As medicações utilizadas no tratamento da estenose mitral visam a melhora dos sintomas e a prevenção das complicações, no entanto não são capazes de melhorar a obstrução mecânica da valva mitral. A persistência dos sintomas e/ou a grande elevação da pressão pulmonar direciona a terapêutica para o tratamento intervencionista, valvuloplastia percutânea ou cirurgia.
- Diuréticos: diuréticos e restrição hidrossalina são importantes para o tratamento da congestão pulmonar, quadro muito comum nos pacientes com estenose mitral. Os diuréticos mais utilizados são a furosemida e a espironolactona.
- Controle de ritmo e frequência cardíaca: uma das terapias mais importantes na estenose mitral, é o controle do ritmo e da frequência cardíaca. Arritmias atriais são comuns na estenose mitral, principalmente a fibrilação atrial e quando se manifestam com frequência cardíaca alta desadaptam a função cardíaca, geram maior acúmulo de líquido nos pulmões e pioram os sintomas. Portanto, usar medicamentos que controlam a frequência ou até mesmo o ritmo cardíaco são fundamentais no controle clínico dos pacientes com estenose mitral. Os betabloqueadores, entre outros, são os medicamentos mais utilizados nesse contexto.

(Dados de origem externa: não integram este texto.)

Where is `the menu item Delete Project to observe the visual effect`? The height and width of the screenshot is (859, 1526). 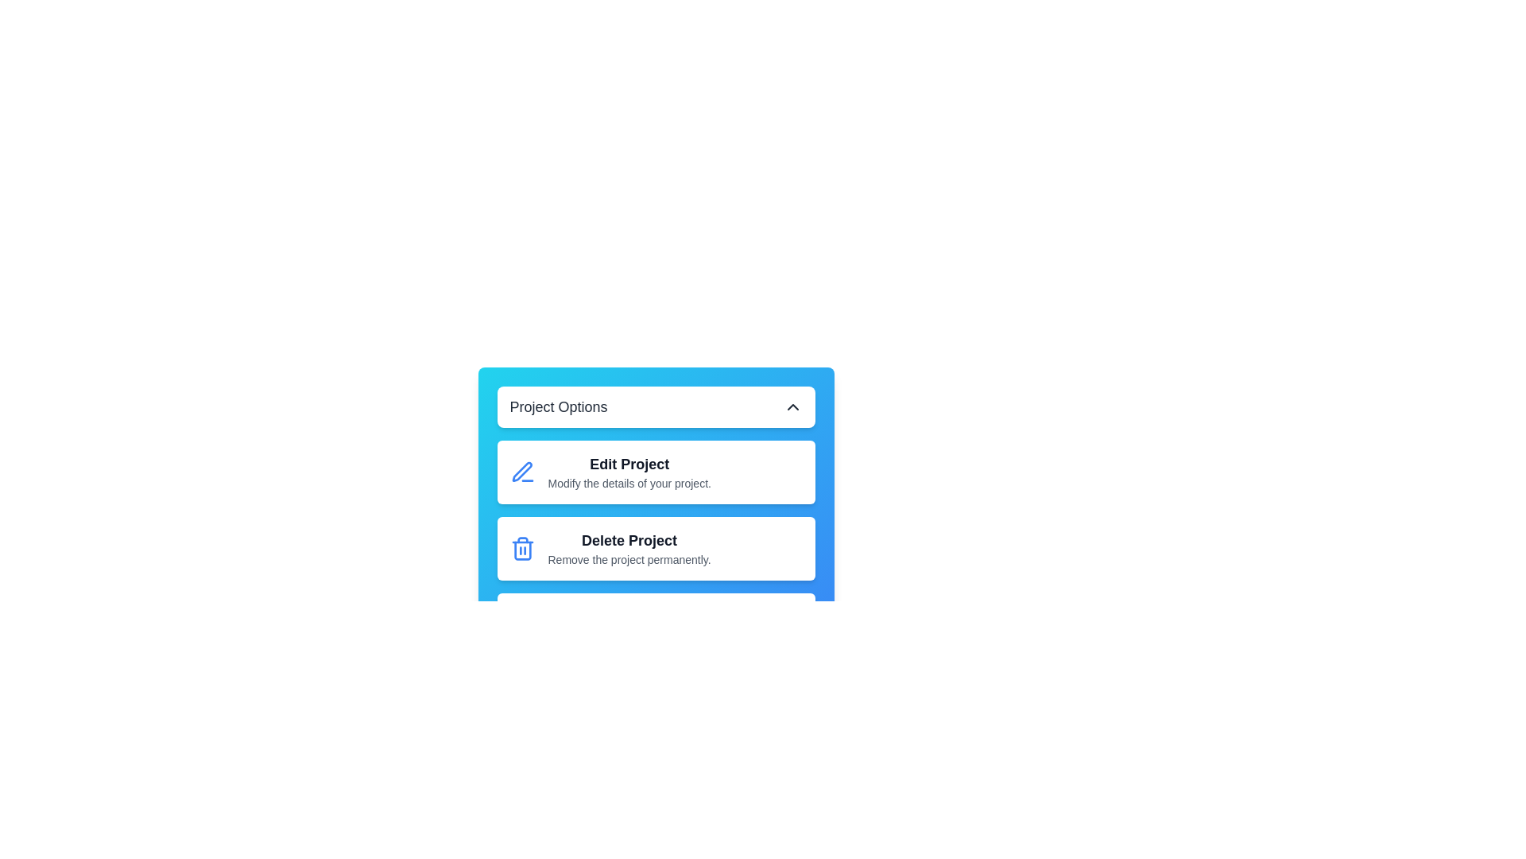
the menu item Delete Project to observe the visual effect is located at coordinates (656, 548).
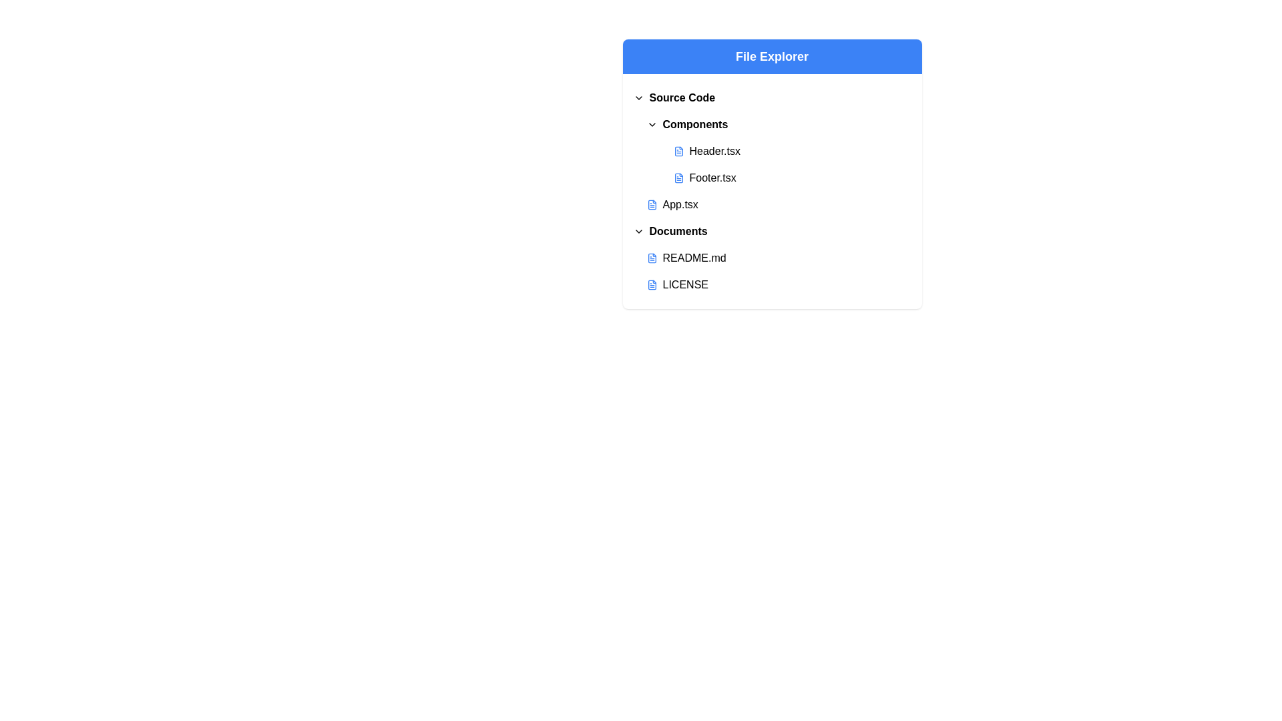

- Anticoagulantes: os anticoagulantes são medicamentos muito utilizados também. Os pacientes que já manifestaram fibrilação atrial e/ou algum evento embólico ( exemplo AVC ), devem utilizar anticoagulantes, assim como pacientes que apresentam coágulos dentro do coração visualizados pelo ecocardiograma. O anticoagulante de escolha utilizado nos pacientes ambulatoriais é a Varfarina sódica.

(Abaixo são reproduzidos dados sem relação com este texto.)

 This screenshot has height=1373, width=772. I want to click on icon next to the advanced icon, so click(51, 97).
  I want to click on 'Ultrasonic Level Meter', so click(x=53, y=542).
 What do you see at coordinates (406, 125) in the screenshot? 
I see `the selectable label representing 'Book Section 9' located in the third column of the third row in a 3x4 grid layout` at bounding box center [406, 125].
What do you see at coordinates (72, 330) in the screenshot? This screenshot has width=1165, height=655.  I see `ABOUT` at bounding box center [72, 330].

- Profilaxia secundária: não podemos esquecer da profilaxia secundária para febre reumática com penicilina benzatina. Pacientes com estenose mitral devem receber profilaxia com penicilina benzatina a cada 15 dias, nos primeiros dois anos do último surto reumático, e a cada 21 dias nos anos subsequentes até os 40 anos de idade, geralmente. Para os alérgicos à penicilina há alternativas.

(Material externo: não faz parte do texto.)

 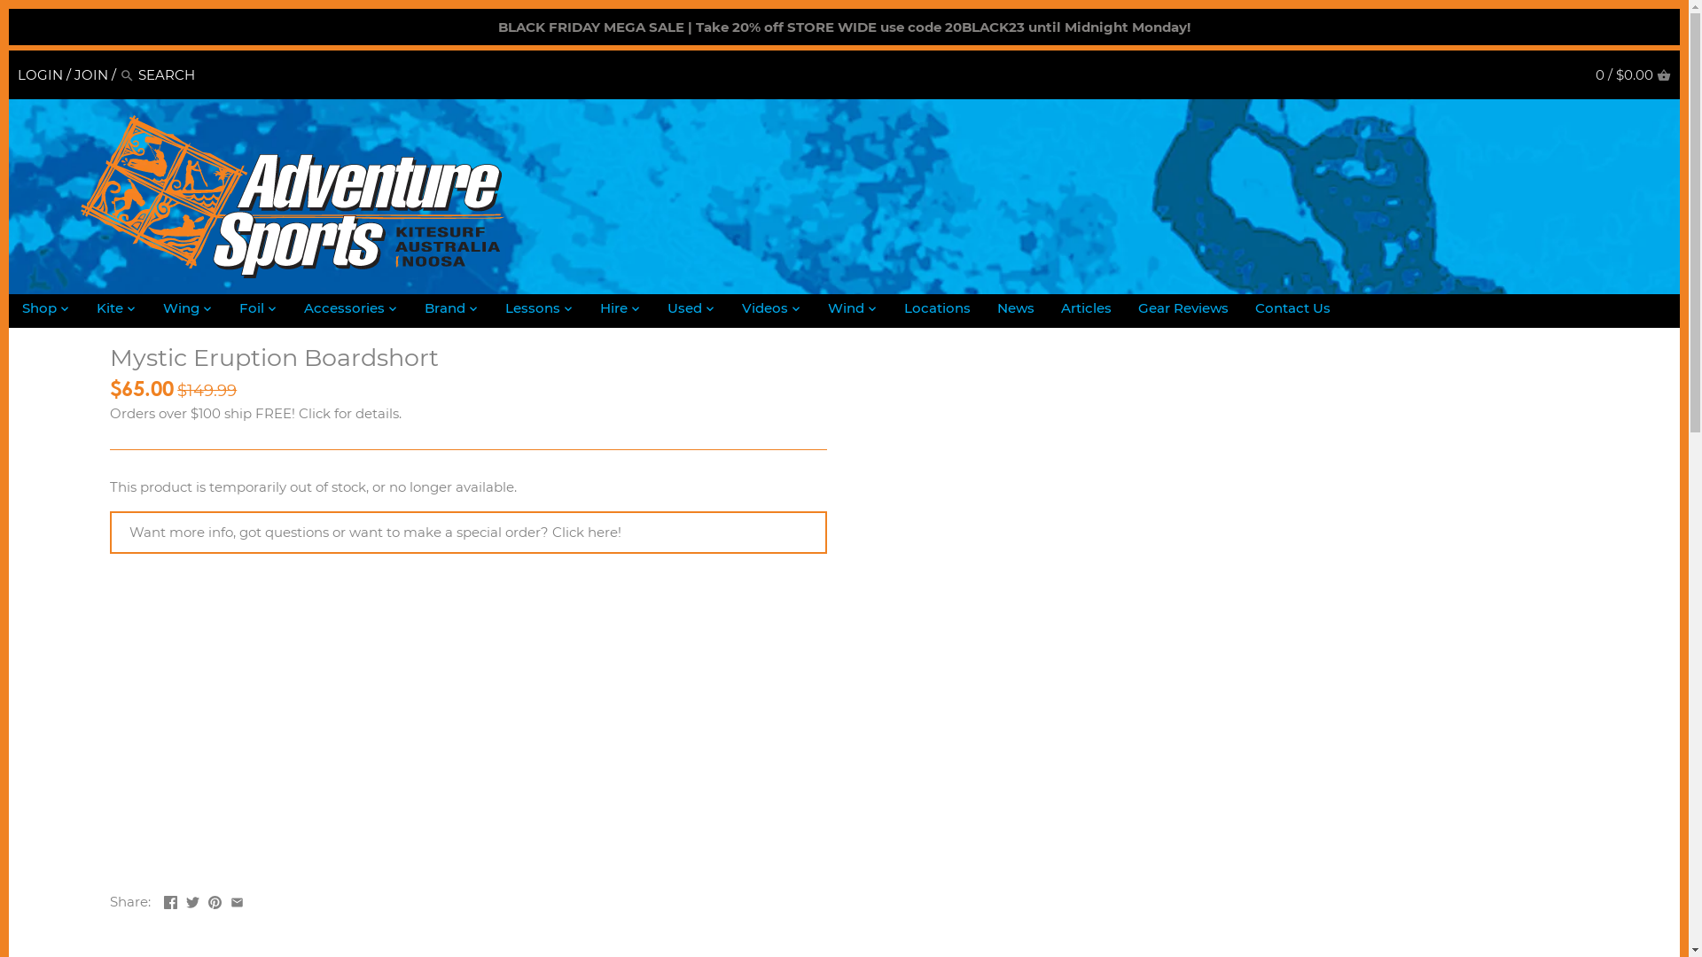 What do you see at coordinates (109, 310) in the screenshot?
I see `'Kite'` at bounding box center [109, 310].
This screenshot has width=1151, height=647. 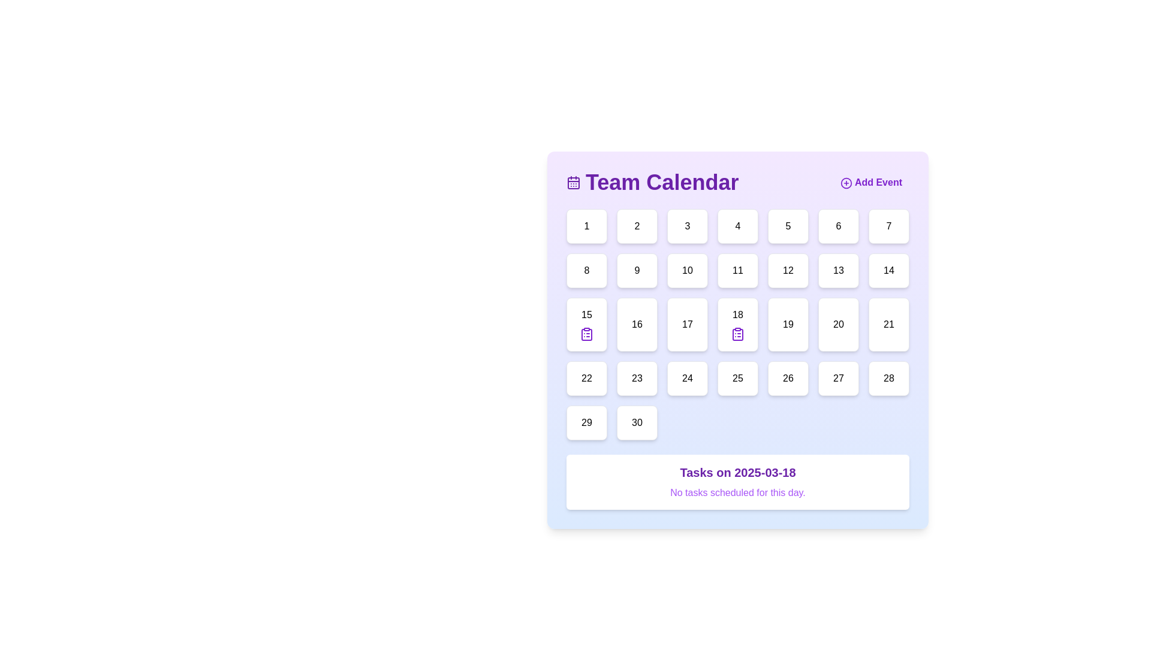 What do you see at coordinates (636, 422) in the screenshot?
I see `the button representing the selectable day in the calendar interface located in the last row and second column from the left` at bounding box center [636, 422].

- Cateterismo – valvuloplastia mitral percutânea por catéter balão: esse é o procedimento de escolha nos pacientes com estenose mitral importante, sintomáticos e/ou com elevação da pressão pulmonar. Devem ser avaliados detalhadamente através do ecocardiograma para a definição do Escore de Wilkins. Wilkins favorável, ou seja, menor ou igual a 8, favorece a valvuloplastia mitral percutânea por catéter balão. Nos grandes centros em que há experiência no procedimento, a valvuloplastia possui índices baixos de complicações (0,5 a 2 %) e mortalidade (0,5%). As principais contraindicações para o procedimento são a existência de insuficiência mitral moderada a importante, trombo dentro do coração e escore de Wilkins maior ou igual a 12.
- Cirurgia comissurotomia valvar mitral: esse procedimento é reservado aos pacientes sintomáticos e/ou com hipertensão pulmonar importante não elegíveis para a valvuloplastia mitral por cateterismo. Consiste na “plástica” da valva mitral, principalmente reduzindo a quantidade excessiva de cálcio e liberando as comissuras fundidas pela doença, melhorando a mobilidade e a abertura da valva mitral. Geralmente os resultados são muito bons e os riscos são inerentes a uma cirurgia cardíaca.
Devemos saber que a febre reumática “lambe as articulações e morde o coração“ e a valva mitral é uma das principais vítimas da cardite reumática. O mais importante para a diminuição da incidência da doença é realizar adequada profilaxia primária, impedindo que os indivíduos suscetíveis venham a contrair a doença. Assim, é necessário um esquema eficaz não só de tratamento, mas de prevenção das faringoamigdalites pelos estreptococos.